La communication du Louvre pour la petite galerie tourne beaucoup autour du masque de Dark Vador et de quelques autres objets dont la forme est intrigante ou amusante, voire mignonne pour le kitsune. Toutefois, ces objets, réunis dans la dernière salle du parcours, qui est aussi la plus grande, se sont pour moi effacés au profit d’autres et notamment ceux mis en avant par les dispositifs de médiation. Les œuvres sélectionnées sont issues, pour la plupart, des départements du Louvre et ne constituent pas des œuvres phares des visites habituelles. Elles sont ici très bien valorisées, prennent de l’ampleur et surtout du sens grâce la médiation qui en est faite.

Focus sur les outils de médiation

La scénographie et la muséographie sont les premiers acteurs de la médiation des expôts, mais si vous avez déjà lus quelques articles de Muséovore, vous savez que je ne les pense pas suffisants pour le premier venu. La petite galerie du Louvre développe différents outils, mais pas trop nombreux non plus, pour favoriser l’accès aux œuvres. Tout d’abord le toucher : les cartels des objets (doublés en braille et présentés dans une inclinaison qui doit être satisfaisante pour cette lecture) sont accompagnés d’échantillons de matériaux. Cela permet de sentir comment ça fait de toucher telle ou telle matière : c’est froid, lisse, rugueux, etc. C’est très salvateur dans un musée ! Et cela évite aussi de poser une frustration comme premier contact et plutôt d’installer une différence : je touche ci et pas ça.

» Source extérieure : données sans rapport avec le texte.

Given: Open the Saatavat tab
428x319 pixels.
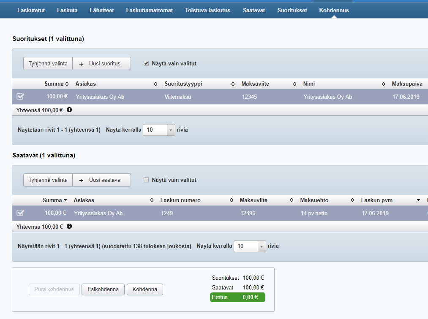Looking at the screenshot, I should [x=254, y=10].
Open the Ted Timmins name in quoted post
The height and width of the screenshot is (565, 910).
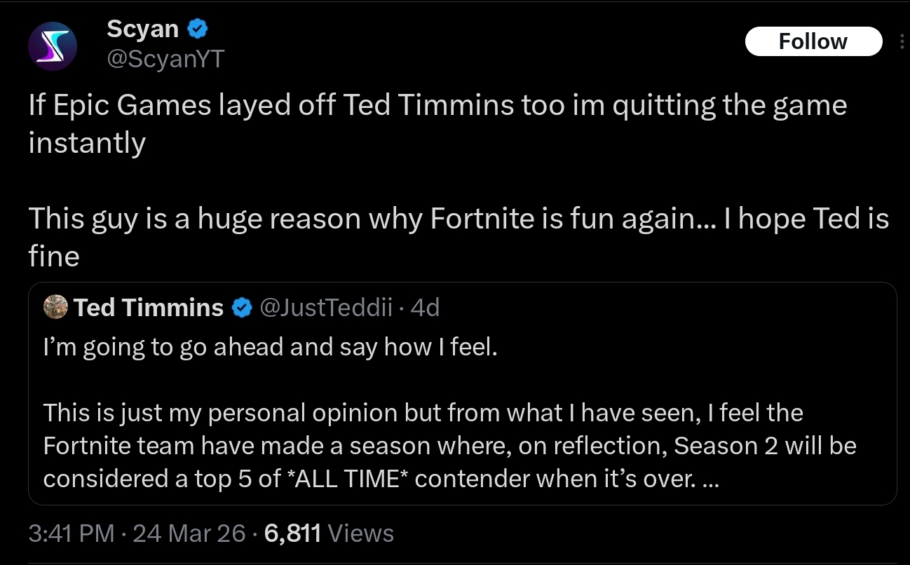point(149,308)
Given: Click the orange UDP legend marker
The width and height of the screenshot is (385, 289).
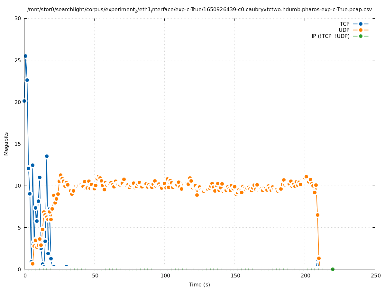Looking at the screenshot, I should click(x=361, y=30).
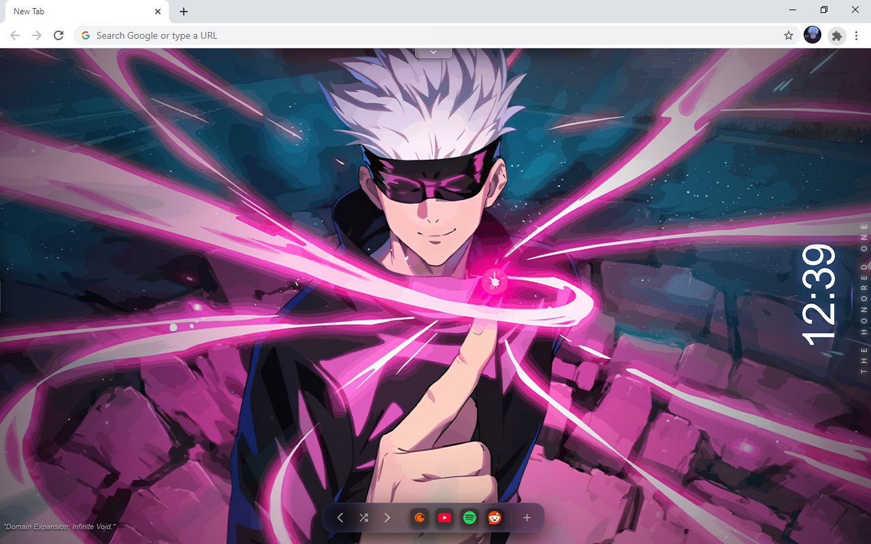The width and height of the screenshot is (871, 544).
Task: Shuffle to a random wallpaper
Action: coord(363,518)
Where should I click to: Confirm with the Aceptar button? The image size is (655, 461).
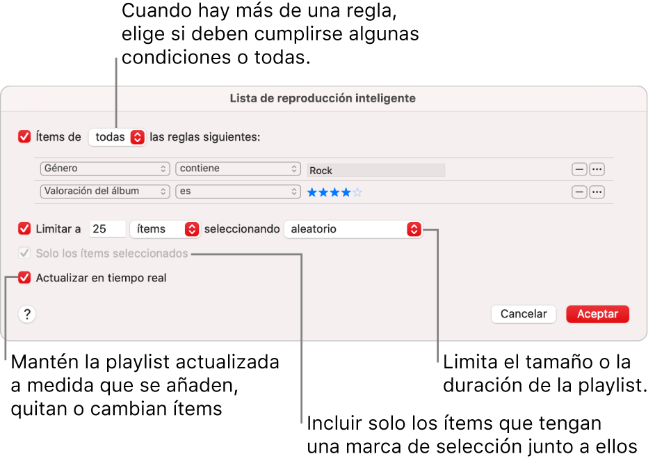(x=597, y=313)
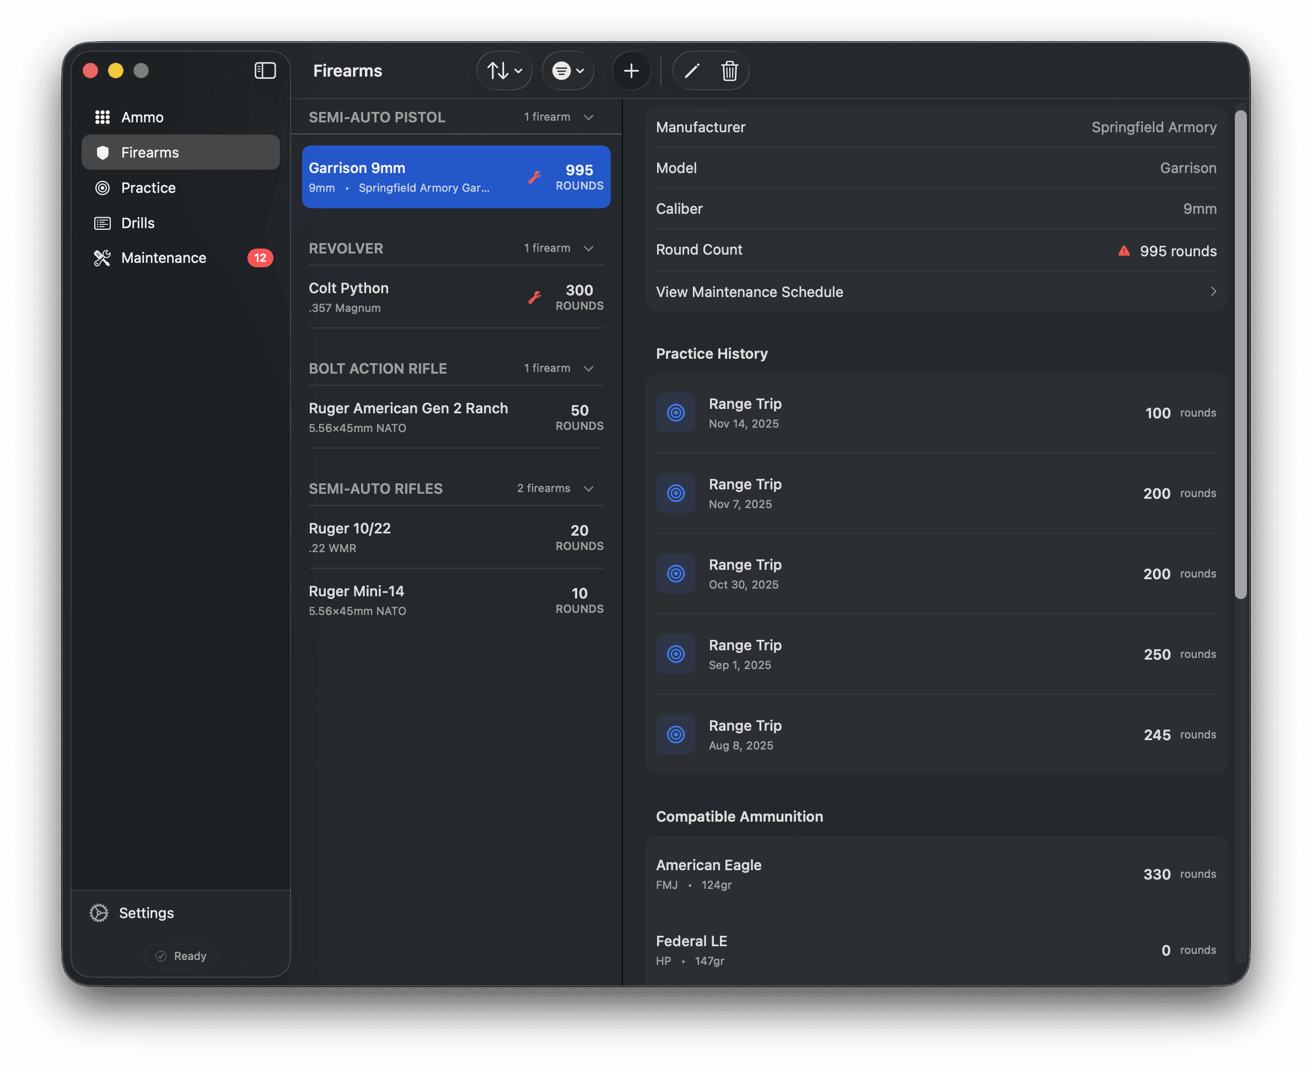
Task: Open the Practice target icon
Action: tap(103, 188)
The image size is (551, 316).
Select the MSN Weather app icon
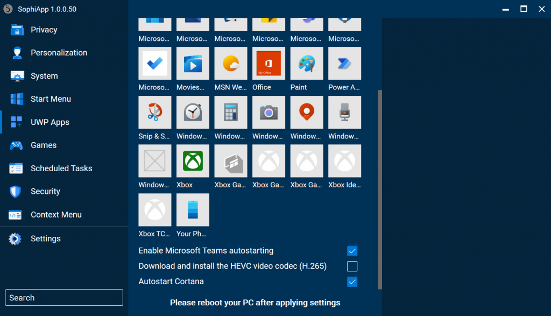coord(230,63)
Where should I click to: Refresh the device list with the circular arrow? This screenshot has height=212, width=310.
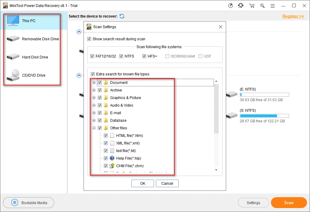pos(122,16)
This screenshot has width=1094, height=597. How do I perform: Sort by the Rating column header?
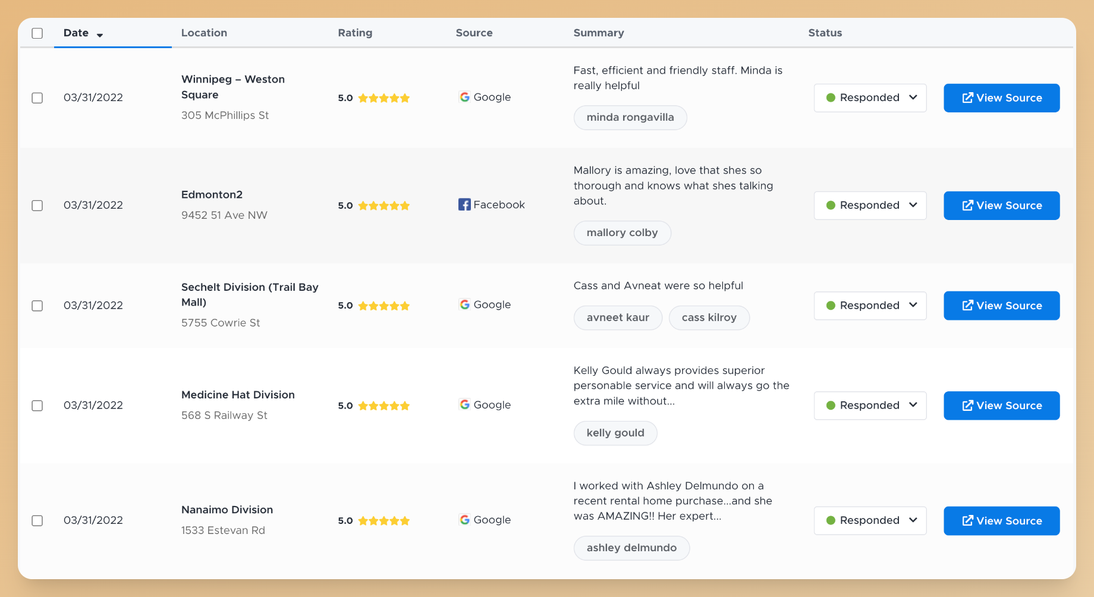(x=355, y=33)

IMG_20160311_105041Si la petite galerie n’était pas noire de monde le vendredi de ma venue, quelques enfants commençaient toutefois leur visite en même temps que moi. L’effet a été immédiat : ils se sont précipités vers les dispositifs que j’ai baptisé « cocotte » à cause de leur forme. Il s’agit de quatre volets triangulaires assemblés en carré, comme les coins d’une cocotte en papier dont on doit soulever les angles pour découvrir des questions, des gages etc. La forme parle toute de suite, la consigne est implicite. Toutes les œuvres ne disposent pas de cocotte, elles permettent l’approfondissement de l’approche de ces œuvres en particulier. On y retrouve l’échantillon à toucher mais aussi des questions. Mais ici, pas de bonnes ou de mauvaises réponses. Il s’agit d’inciter à réfléchir sur l’histoire de l’oeuvre, sa signification. Certains angles incitent aussi à l’interaction : mime, photographie, point de vue, déplacement dans l’espace. Ces petites phrases m’ont fait penser à Museum Hack et ses visites actives où le corps du visiteur est acteur.

Pour les plus traditionnels, les récalcitrants ou les petits habitués des parcours « jeux » aux questionnaires pseudo ludique, un petit livret est distribué gratuitement. Pour les vrais aficionados, le catalogue de cette première exposition de la petite galerie est une version étendue et développée de ce carnet. Je trouve ça presque dommage de ne pas avoir plutôt poursuivi le questionnement ouvert plutôt que les jeux que les enfants font à longueur de temps. Même si je conçois l’attachement qu’on peut avoir à leur égard. Il faut toutefois reconnaître que celui-ci est réellement conçu pour interagir avec l’exposition, le tableau original du jeu des 7 erreurs n’est pas reproduit par exemple. D’autres éléments sont à faire exclusivement à la maison : comme le dessin ou le coloriage. Un moyen de faire poursuivre la visite.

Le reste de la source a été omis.